▶ [Brief] What is needed is an exact copy of the entries below, with the pictures left out.
● ● ● ● ● ● ●
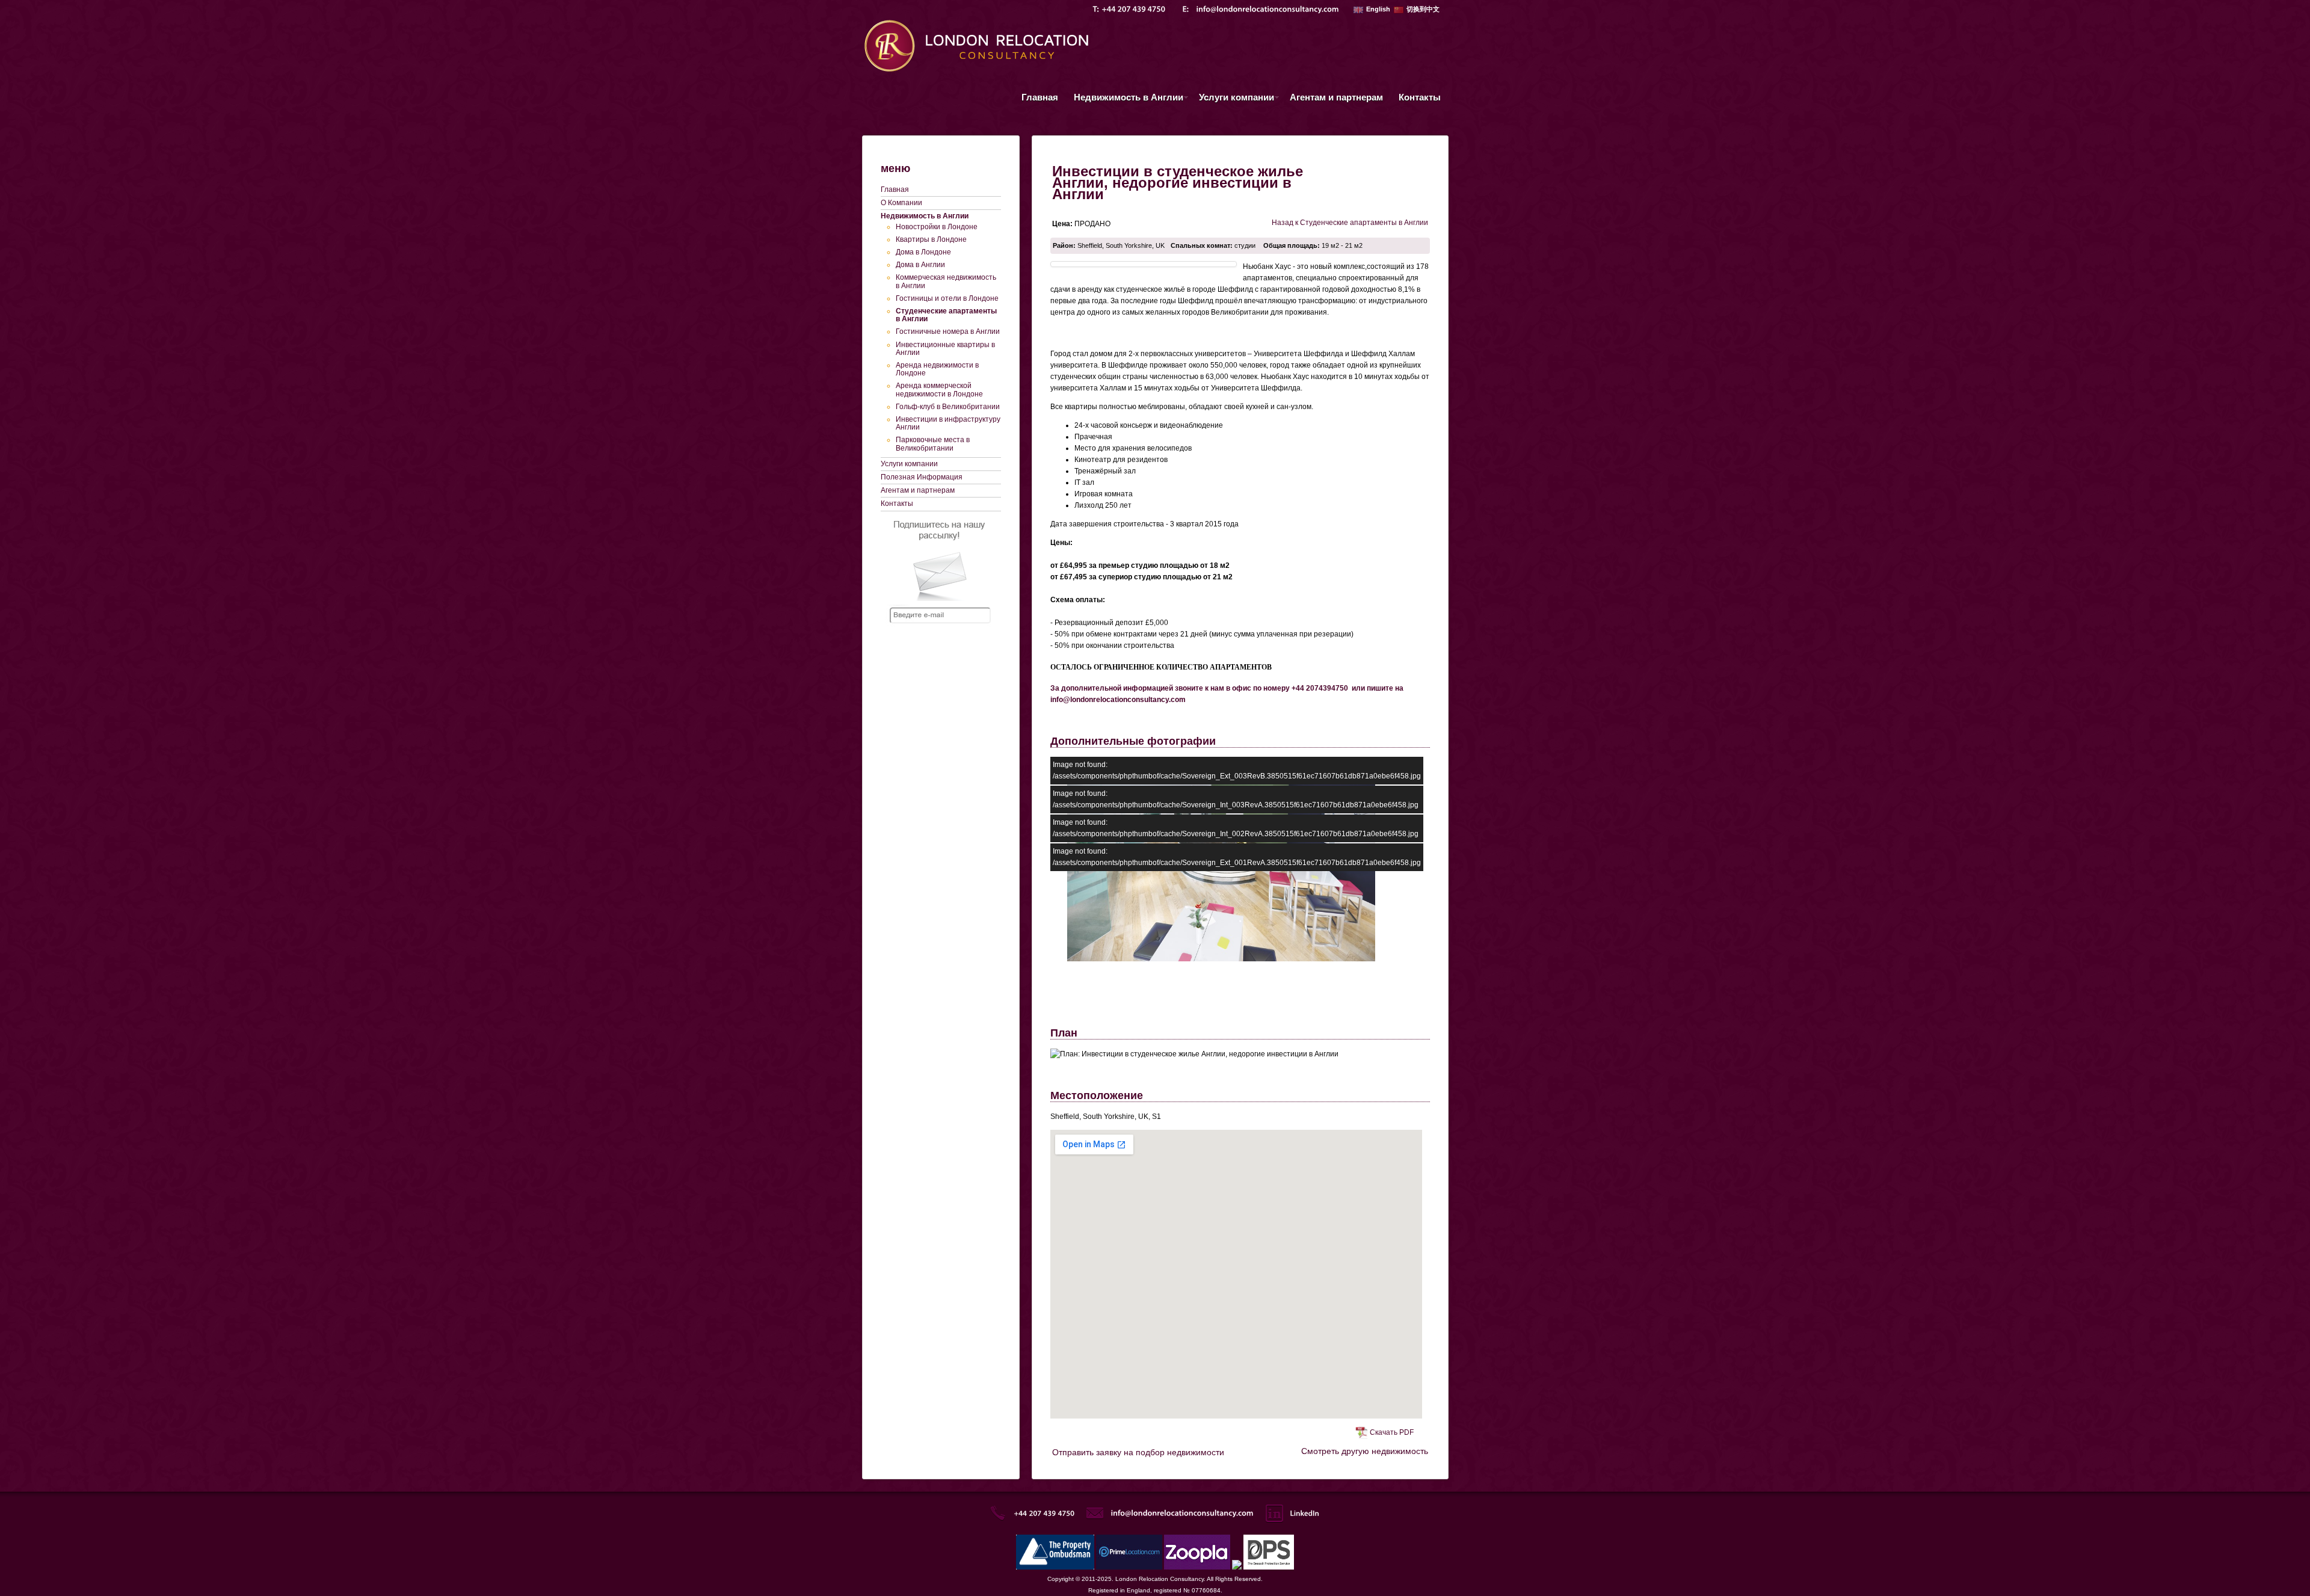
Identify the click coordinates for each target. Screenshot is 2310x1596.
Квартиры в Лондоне (931, 239)
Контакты (1420, 97)
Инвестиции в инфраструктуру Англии (948, 423)
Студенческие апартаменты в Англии (946, 315)
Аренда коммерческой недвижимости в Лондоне (939, 389)
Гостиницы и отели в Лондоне (947, 298)
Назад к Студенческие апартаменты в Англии (1350, 222)
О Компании (901, 203)
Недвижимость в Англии (1124, 99)
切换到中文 (1423, 9)
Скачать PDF (1392, 1432)
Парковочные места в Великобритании (933, 444)
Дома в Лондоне (923, 252)
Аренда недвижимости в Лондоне (937, 369)
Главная (1039, 97)
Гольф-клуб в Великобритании (948, 406)
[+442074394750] (1134, 8)
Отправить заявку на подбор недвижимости (1138, 1452)
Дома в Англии (920, 264)
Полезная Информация (921, 477)
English (1378, 9)
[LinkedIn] (1304, 1513)
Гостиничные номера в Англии (948, 331)
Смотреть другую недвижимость (1364, 1451)
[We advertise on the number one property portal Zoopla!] (1197, 1567)
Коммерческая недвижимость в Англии (946, 281)
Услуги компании (1232, 99)
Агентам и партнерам (1336, 97)
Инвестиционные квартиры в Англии (945, 348)
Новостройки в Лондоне (937, 227)
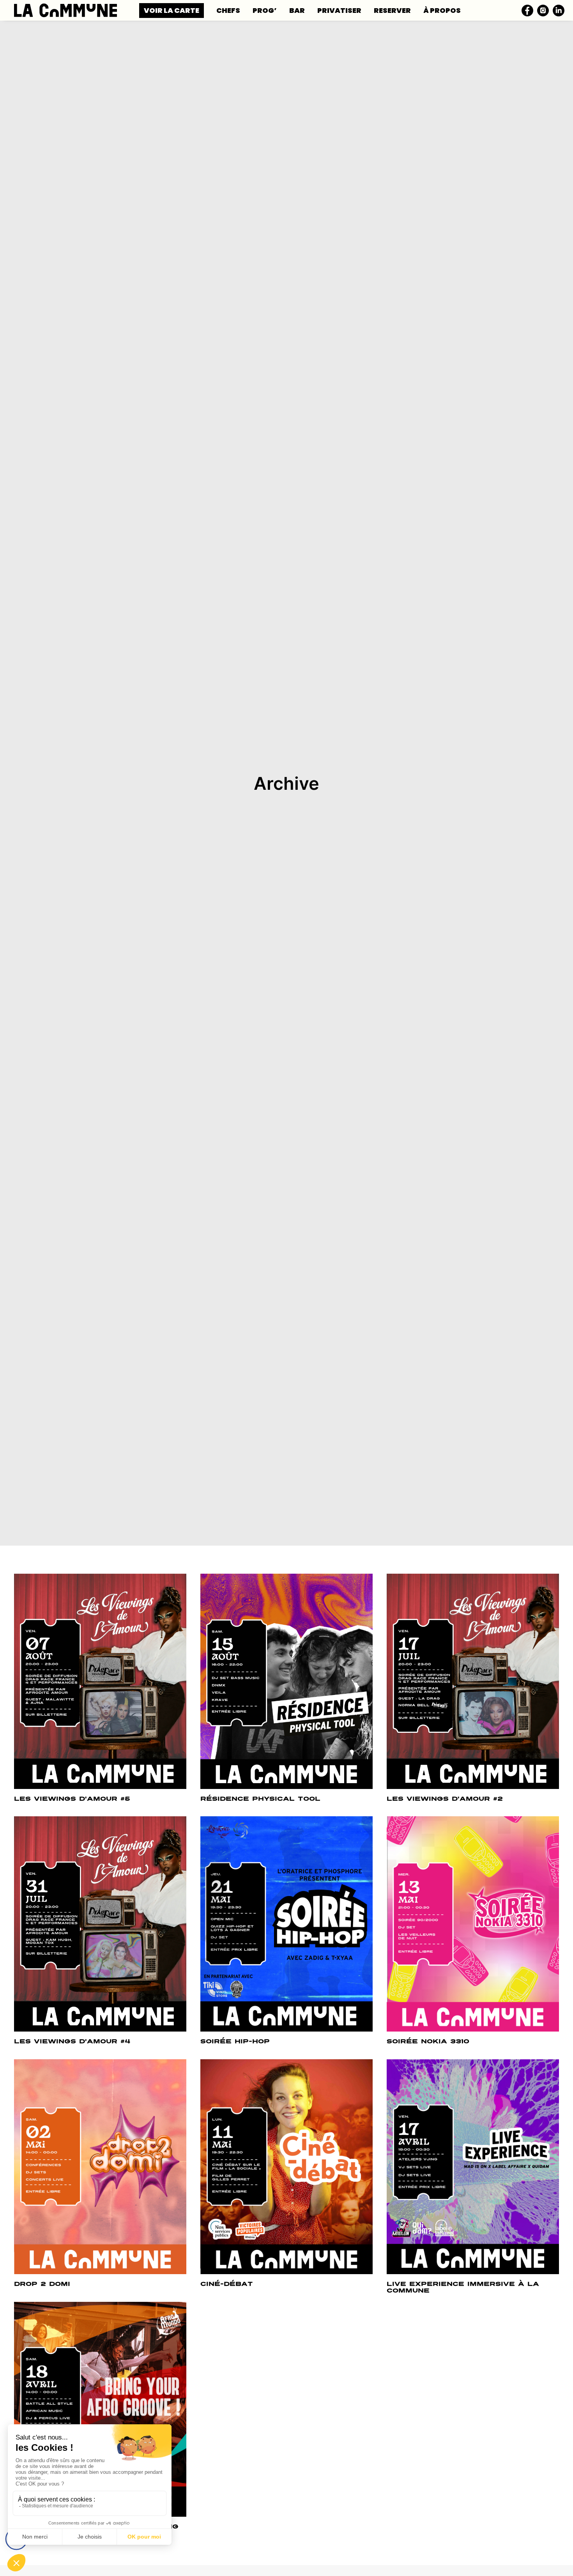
● ● ● ● ● ● ●
▶ [Answer space]
Identify the click coordinates for each target. Screenshot is 2310x1596.
Квартиры в Лондоне (931, 239)
Контакты (1420, 97)
Инвестиции в инфраструктуру Англии (948, 423)
Студенческие апартаменты в Англии (946, 315)
Аренда коммерческой недвижимости в Лондоне (939, 389)
Гостиницы и отели в Лондоне (947, 298)
Назад к Студенческие апартаменты в Англии (1350, 222)
О Компании (901, 203)
Недвижимость в Англии (1124, 99)
切换到中文 (1423, 9)
Скачать PDF (1392, 1432)
Парковочные места в Великобритании (933, 444)
Дома в Лондоне (923, 252)
Аренда недвижимости в Лондоне (937, 369)
Главная (1039, 97)
Гольф-клуб в Великобритании (948, 406)
[+442074394750] (1134, 8)
Отправить заявку на подбор недвижимости (1138, 1452)
Дома в Англии (920, 264)
Полезная Информация (921, 477)
English (1378, 9)
[LinkedIn] (1304, 1513)
Гостиничные номера в Англии (948, 331)
Смотреть другую недвижимость (1364, 1451)
[We advertise on the number one property portal Zoopla!] (1197, 1567)
Коммерческая недвижимость в Англии (946, 281)
Услуги компании (1232, 99)
Агентам и партнерам (1336, 97)
Инвестиционные квартиры в Англии (945, 348)
Новостройки в Лондоне (937, 227)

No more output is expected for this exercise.